Most renewable energy projects in Bulgaria are being developed on agricultural land. This land can be used for non-agricultural purposes, such as Renewable Energy plants, after a change of its designation pursuant to the Law on Protection of Agricultural Lands (“The Law”). The procedure usually requires three months and is completed with a decision for change of designation. Since it is relatively easy to achieve, project developers have been changing the designation of agricultural lands in anticipation of increasing investments in renewables without feasible investment intents.
In order to tackle this trend and, allegedly, to reserve the most fertile land for farming, in 2010 the Bulgarian Government proposed an amendment of the Law on protection of agricultural lands. The amendment banned development of renewables on certain categories of lands. However, the change of designation of the same lands for other purposes, such as resorts or industrial plants, remained unaffected thus raising questions whether the amendment intended to protect agriculture or only to restrict renewables. The amendment was adopted in principle at first reading by the Bulgarian Parliament but remained dormant for almost one year awaiting the second reading.
On 4 May 2011, the parliamentary committee in charge of the amendment approved a revised version of the amendment. Contrary to the general expectations, it is considerably less restrictive compared to the initially approved version as discussed below. Now, in order to become effective, the amendment needs approval at second reading by the Parliament and publication in the State Gazette. Considering that the new Renewable Energy Law completed these steps in two weeks (from 21 April to 3 May), the amendment of the Law might become effective as early as the beginning of June 2011.
Ban on development of photovoltaic parks on certain lands
The revised amendment imposes a ban on the development of photovoltaic parks on the most fertile lands. No change of designation will be allowed of agricultural lands from first to fourth category as well as on irrigated lands for construction of photovoltaic parks, except when they generate energy for own needs of the investor. This ban is in line with the objective of the newly adopted Renewable Energy Law to shift the development of photovoltaic parks to industrial areas and rooftop and façade wall installations as well as to smaller installed capacities.

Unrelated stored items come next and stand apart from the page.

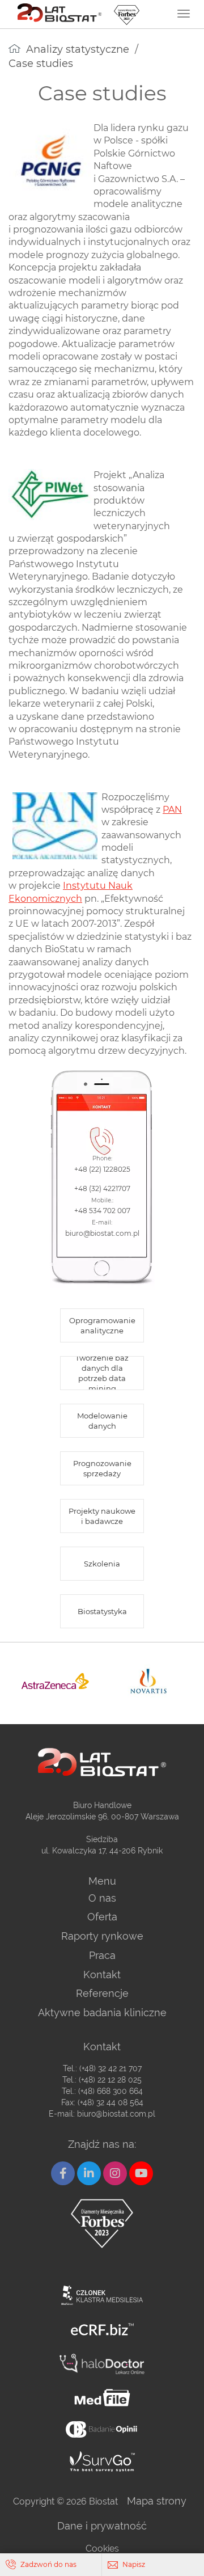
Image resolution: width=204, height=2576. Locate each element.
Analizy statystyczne (77, 49)
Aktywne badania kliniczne (102, 2012)
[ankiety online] (102, 2429)
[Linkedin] (89, 2173)
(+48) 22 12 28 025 (110, 2079)
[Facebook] (63, 2173)
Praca (102, 1955)
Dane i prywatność (102, 2526)
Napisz (133, 2564)
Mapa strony (156, 2501)
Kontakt (102, 1974)
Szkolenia (102, 1563)
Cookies (102, 2548)
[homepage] (14, 48)
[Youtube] (141, 2173)
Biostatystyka (102, 1611)
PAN (172, 809)
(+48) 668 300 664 (110, 2091)
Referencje (102, 1993)
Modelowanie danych (102, 1420)
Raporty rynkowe (102, 1936)
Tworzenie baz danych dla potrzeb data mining (102, 1373)
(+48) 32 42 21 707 (110, 2068)
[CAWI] (102, 2461)
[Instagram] (115, 2173)
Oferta (102, 1917)
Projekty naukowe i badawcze (102, 1516)
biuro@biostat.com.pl (116, 2113)
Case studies (40, 63)
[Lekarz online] (102, 2364)
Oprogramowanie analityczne (102, 1325)
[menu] (184, 14)
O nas (102, 1898)
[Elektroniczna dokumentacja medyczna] (102, 2398)
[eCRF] (102, 2330)
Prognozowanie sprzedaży (102, 1468)
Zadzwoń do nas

Automatic expiration of the change of designation
Under the current law if the development of the project has not started within one year after the change of designation, the authorities are entitled to revoke the decision (which is rarely done in practice). According to the amendment the decision for change of designation will be invalidated automatically at the expiration of certain terms: (i) if the fee is not paid with three months after notice that the decision is issued; (ii) if no construction permit is requested within three years after the entry of force of the decision; or (iii) if the construction is not started within six years after the entry of force of the decision.
The pending procedures and the existing projects
Pending procedures will be completed according to the previous regime where the application either for designation of a site (first step of the procedure) or for change of designation are filed with the Ministry of Agriculture or the respective local directorate by the entry of force of this amendment. With regard to existing projects the decisions for change of designation issued under the previous regime will remain valid unless they have been revoked by the authorities by the date of entry of force of the amendment (as commented above). However, if within six years after the entry of force of the decision, the construction of the project still has not started, the decision will be invalidated automatically. For example, if an investor has changed the designation of a plot with the view to build a photovoltaic park in 2008 and no construction has started in 2011 but the authorities have not acted to revoke the decision, the decision will remain valid until 2014. If until then the construction of the photovoltaic park has not started, the decision will be invalidated automatically. Respectively, if the land in question falls within the scope of the above discussed ban, the repeated change of designation will not be allowed under the new regime.
Shifting powers within the administration
Under the current law the procedure for change of designation is generally administered on local level by the district directorates of agriculture except for cases of land with an area of more than 50,000 sqm, which are processed by the commission at the Ministry of Agriculture. The new regime envisages more a centralised approach concentrating all change of designation of lands from first to fourth category as well as on irrigated lands with the commission at the Ministry of Agriculture. Considering the capacity of the administration this might lead to overloading of the commission and, as a result , delays in processing the applications. In addition, the change of designation of land for large projects with area of more than 500,000 sqm on lands from first to fourth category as well as on irrigated lands will require a permission from the Council of Ministers. Under the previous regime such permission was necessary only in case of change of designation for municipal or state purposes of land with area of more than 100,000 sqm. The amendment increases this threshold but also expands the permission requirement to private projects.
Exception for underground cable lines
According to the amendment the construction of underground cable lines on agricultural lands will no longer require change of designation. The waiver of this requirement will enhance the upgrade of the grid as well as the construction of the connecting facilities and is viewed as one of the reasonable improvements of the law.